Friday 11 May 2018

Read Bios of Joan Crawford and Vincente Minnelli

Movie-Viewing Experiences  1/5/18 - 11/5/18    
A+ = Adored Masterwork   A = Excellent   A- = Very Good   B+ = Good   B = Nice Try   B- = Tolerable   
C = Significantly Flawed   D = Pretty Bad   E = Truly Dreadful: Looking Into the Void   F = Vile & Repugnant: The Void



BUSMAN'S HONEYMOON aka HAUNTED HONEYMOON (1940)
A-   FIRST VIEWING
d: Arthur B. Woods
CAST: Robert Montgomery; Constance Cummings; Leslie Banks; Seymour Hicks; Robert Newton
> this is a largely-forgotten ancestor of British TV shows such as Midsomer Murders and Rosemary & Thyme...a killing takes place in the quaint English countryside, with an array of suspects (each with a reasonable reason for knocking off the he-was-asking-for-it victim) and a couple of sleuths who treat it all as a bit of a lark; Robert and Constance are newlyweds who move to a newlybought cottage where a newlybludgeoned body is found...Bob is Lord Peter Wimsey (gentleman detective) and Connie is a mystery writer; while the lightweight comedy is a given with this kind of thing, the dialogue is a notch or two above the usual rapidfire wittiness and the two leads have a natural rapport; throw in an amusingly stuffy butler and a typically surly gardener and you have a jolly homicide that out-entertains Father Brown



MYSTERY OF MR X (1934)
A-   FIRST VIEWING
d: Edgar Selwyn
CAST: Robert Montgomery; Elizabeth Allan; Lewis Stone; Henry Stephenson
> a tricky serial killer / manhunt movie which is quite an achievement for 1934; the plot has many steps: murderer dubbed Mr X goes out killing police with a rapier + Robert is a nice guy jewel thief who stumbles across a stabbed victim + Scotland Yard thinks the robber & killer are one and the same + Robert must unload the jewel therefore needs to prove that this assumption is false + is tailed by a suspicious Superintendent + falls for the Police Commissioner's daughter + and realises he must find the maniac himself; pre-code violence (the very first murder is via impalement from underneath...bet that made his eyes water) adds grit and the capture is hard-won & exciting; Robert adds suavity in a Raffles kinda way and the support cast supplies humour, pressure and red herrings; predates Manhunter by 52 years



BEING FLYNN (2012)

RECORDED DATA:
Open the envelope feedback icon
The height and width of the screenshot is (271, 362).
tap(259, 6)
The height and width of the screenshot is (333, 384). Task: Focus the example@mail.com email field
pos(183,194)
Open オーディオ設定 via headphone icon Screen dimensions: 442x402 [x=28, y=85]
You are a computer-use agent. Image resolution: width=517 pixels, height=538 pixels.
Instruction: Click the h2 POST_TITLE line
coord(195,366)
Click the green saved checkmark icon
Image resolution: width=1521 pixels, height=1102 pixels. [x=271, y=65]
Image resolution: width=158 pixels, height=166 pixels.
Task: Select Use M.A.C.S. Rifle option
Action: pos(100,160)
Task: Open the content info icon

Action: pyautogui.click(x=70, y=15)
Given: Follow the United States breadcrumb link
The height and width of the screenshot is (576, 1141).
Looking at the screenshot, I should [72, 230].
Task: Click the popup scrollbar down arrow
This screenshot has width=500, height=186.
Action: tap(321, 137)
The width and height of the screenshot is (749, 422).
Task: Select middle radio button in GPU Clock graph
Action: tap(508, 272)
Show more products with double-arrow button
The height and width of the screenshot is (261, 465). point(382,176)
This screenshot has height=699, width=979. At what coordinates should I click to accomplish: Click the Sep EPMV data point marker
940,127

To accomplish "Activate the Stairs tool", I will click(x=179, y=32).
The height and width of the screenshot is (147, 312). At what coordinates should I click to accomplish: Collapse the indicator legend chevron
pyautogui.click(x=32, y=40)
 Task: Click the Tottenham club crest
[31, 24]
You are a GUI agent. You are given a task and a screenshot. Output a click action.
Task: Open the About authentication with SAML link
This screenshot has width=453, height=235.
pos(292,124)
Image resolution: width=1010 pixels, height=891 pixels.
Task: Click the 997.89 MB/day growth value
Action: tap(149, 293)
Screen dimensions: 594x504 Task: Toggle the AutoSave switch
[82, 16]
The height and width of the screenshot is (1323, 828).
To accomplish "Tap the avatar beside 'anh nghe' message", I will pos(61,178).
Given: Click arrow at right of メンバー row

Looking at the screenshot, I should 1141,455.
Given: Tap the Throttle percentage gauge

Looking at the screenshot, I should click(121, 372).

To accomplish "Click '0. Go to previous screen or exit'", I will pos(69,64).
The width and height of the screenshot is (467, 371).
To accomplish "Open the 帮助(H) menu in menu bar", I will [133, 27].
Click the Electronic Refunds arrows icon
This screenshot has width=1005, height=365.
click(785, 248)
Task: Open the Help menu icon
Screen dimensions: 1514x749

WHAT THIS EXERCISE ASKS:
[1] Print the passage of the movie reviews from "Read Bios of" to "HONEYMOON aka HAUNTED HONEYMOON (1940)".
[2] In the movie reviews, which character does Robert Montgomery play in Busman's Honeymoon?
The records come from a separate source.

RESULTS IN ORDER:
[1]
Read Bios of Joan Crawford and Vincente Minnelli

Movie-Viewing Experiences  1/5/18 - 11/5/18    
A+ = Adored Masterwork   A = Excellent   A- = Very Good   B+ = Good   B = Nice Try   B- = Tolerable   
C = Significantly Flawed   D = Pretty Bad   E = Truly Dreadful: Looking Into the Void   F = Vile & Repugnant: The Void



BUSMAN'S HONEYMOON aka HAUNTED HONEYMOON (1940)

[2] Lord Peter Wimsey, a gentleman detective.